• **DO THIS**:
Render the rows from the line with "Viewport: 1700px width, 420px" up to and including the line with "click(x=16, y=380)" as a JSON list of strings, one string per line, leaving out blank lines.

* Begin DATA FOR THE TASK *

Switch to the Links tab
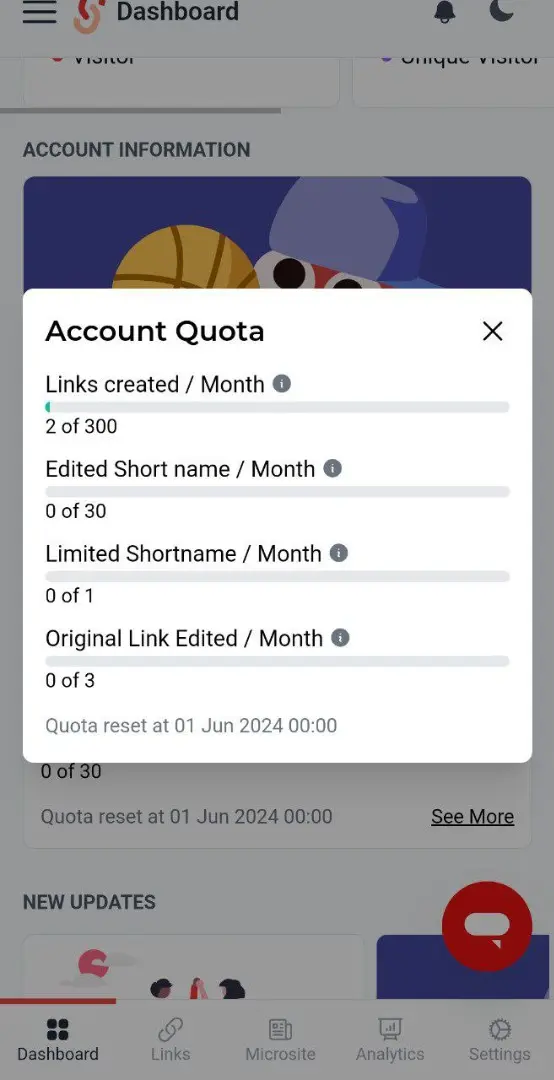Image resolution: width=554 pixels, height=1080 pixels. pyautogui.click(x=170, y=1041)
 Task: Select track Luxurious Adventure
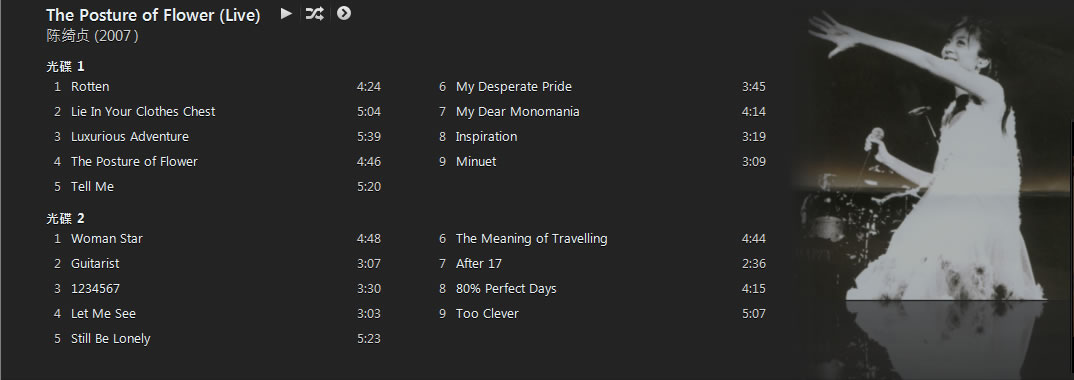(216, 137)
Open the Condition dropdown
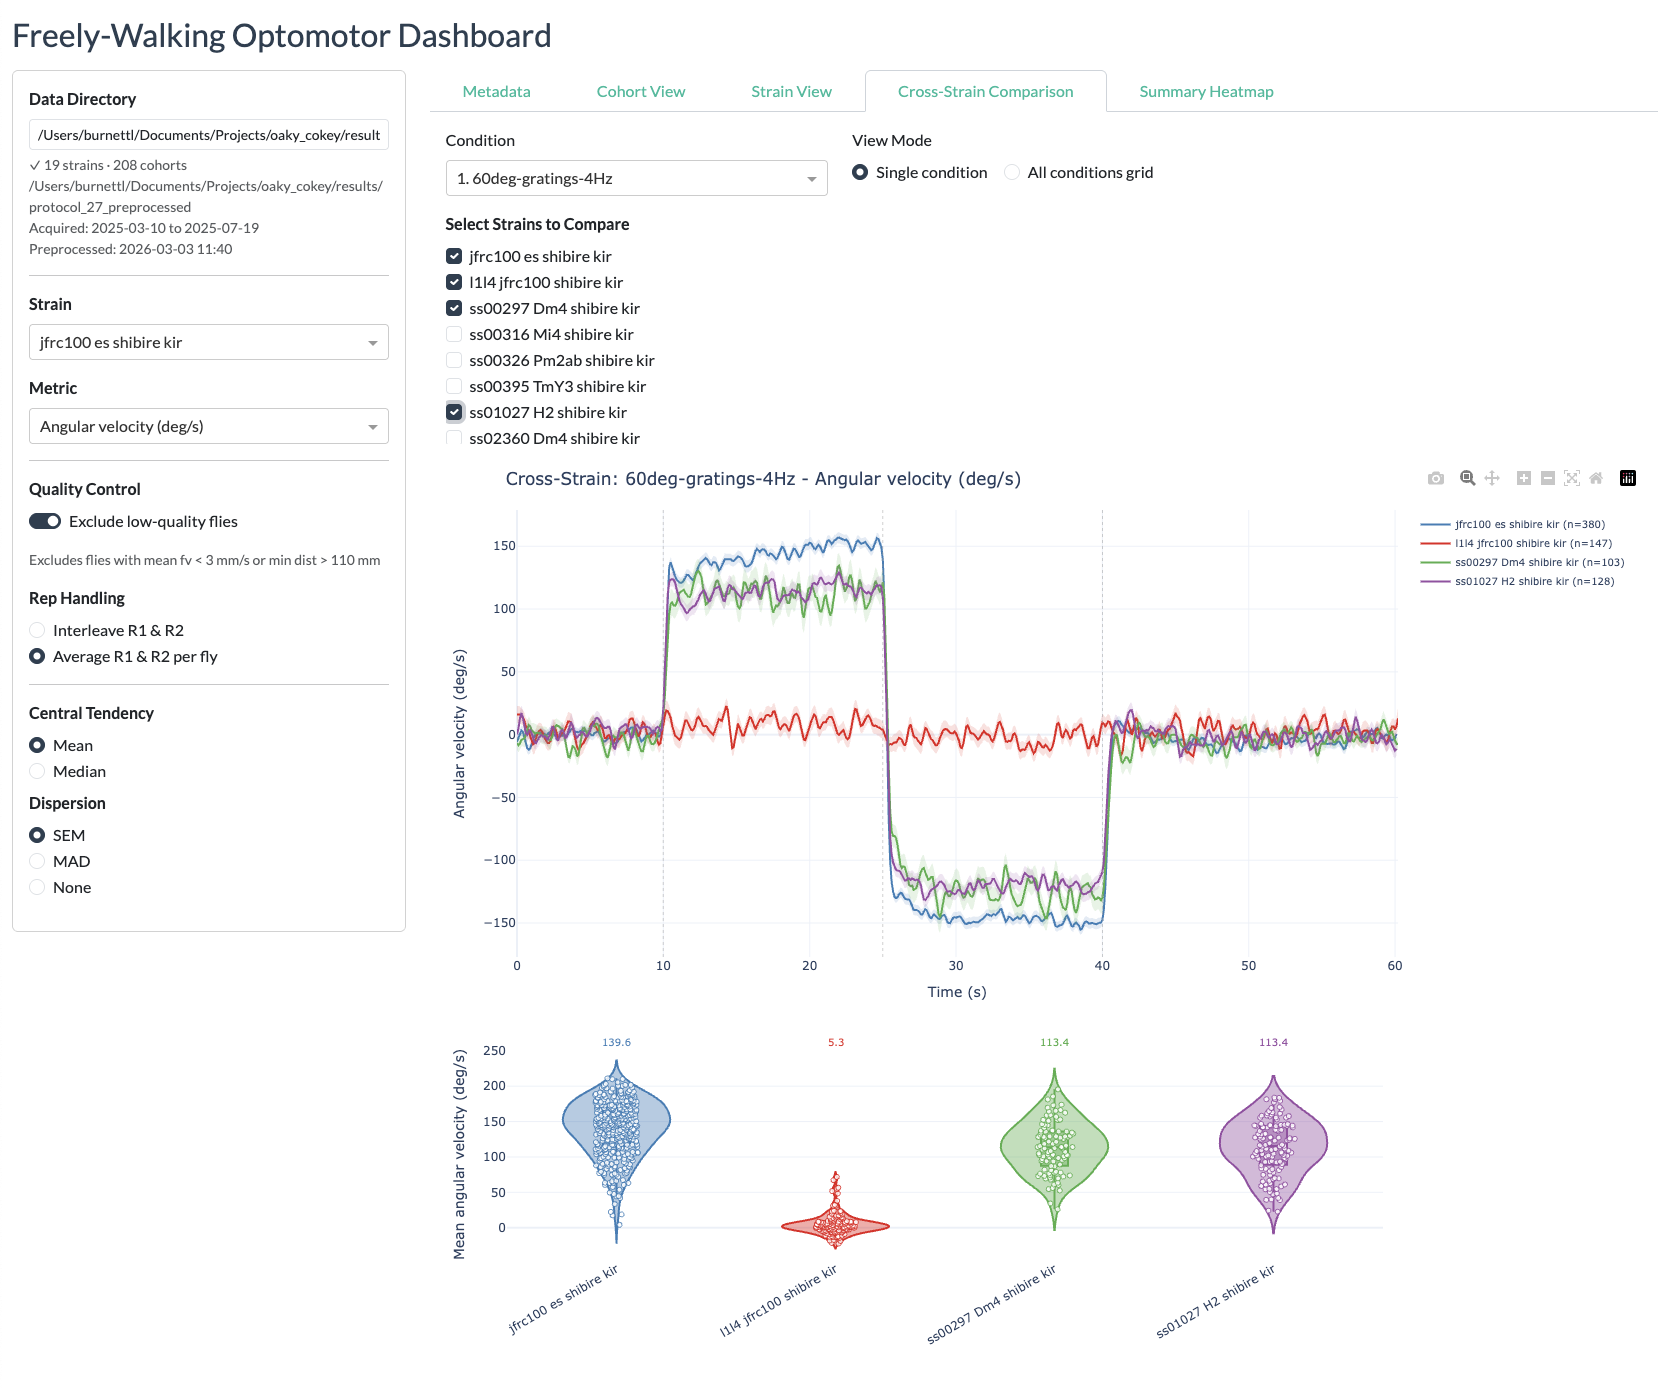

* End DATA FOR THE TASK *
* Begin DATA FOR THE TASK *

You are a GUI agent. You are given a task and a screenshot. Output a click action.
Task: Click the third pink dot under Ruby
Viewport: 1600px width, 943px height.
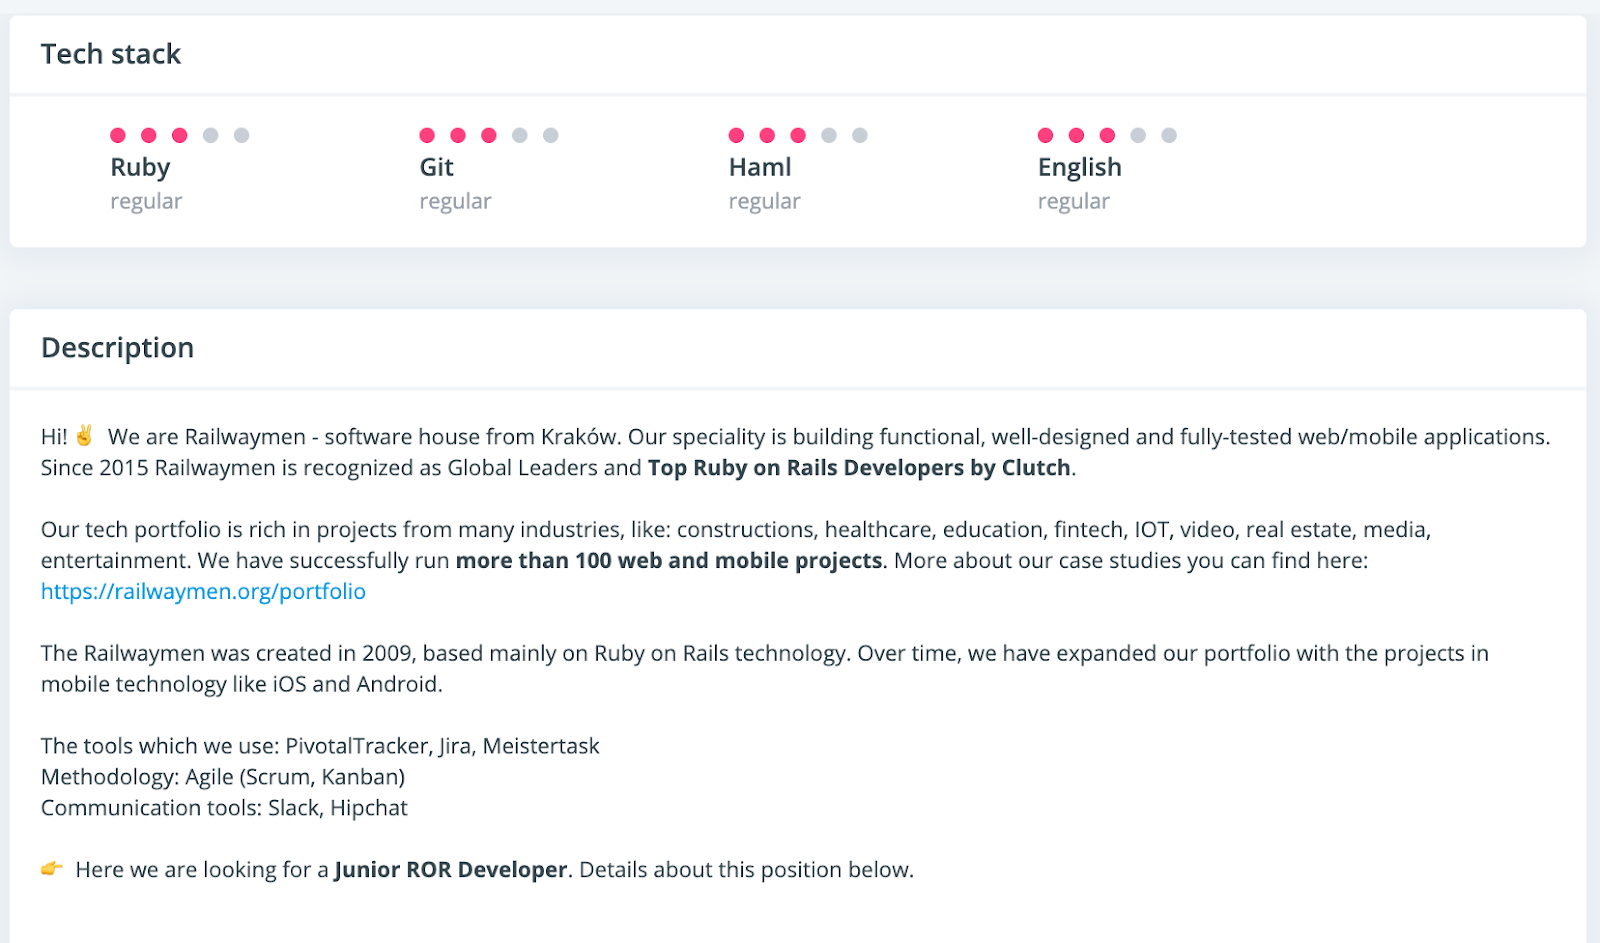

* End DATA FOR THE TASK *
* Begin DATA FOR THE TASK *

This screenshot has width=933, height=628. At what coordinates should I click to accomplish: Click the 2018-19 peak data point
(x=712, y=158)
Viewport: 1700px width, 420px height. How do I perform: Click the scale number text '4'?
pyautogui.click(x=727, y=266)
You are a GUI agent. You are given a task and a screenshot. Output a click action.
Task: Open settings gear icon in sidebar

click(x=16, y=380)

* End DATA FOR THE TASK *

• **ANSWER TO THIS PROBLEM**:
[
  "Viewport: 1700px width, 420px height. How do I perform: Click the scale number text '4'?",
  "pyautogui.click(x=727, y=266)",
  "You are a GUI agent. You are given a task and a screenshot. Output a click action.",
  "Task: Open settings gear icon in sidebar",
  "click(x=16, y=380)"
]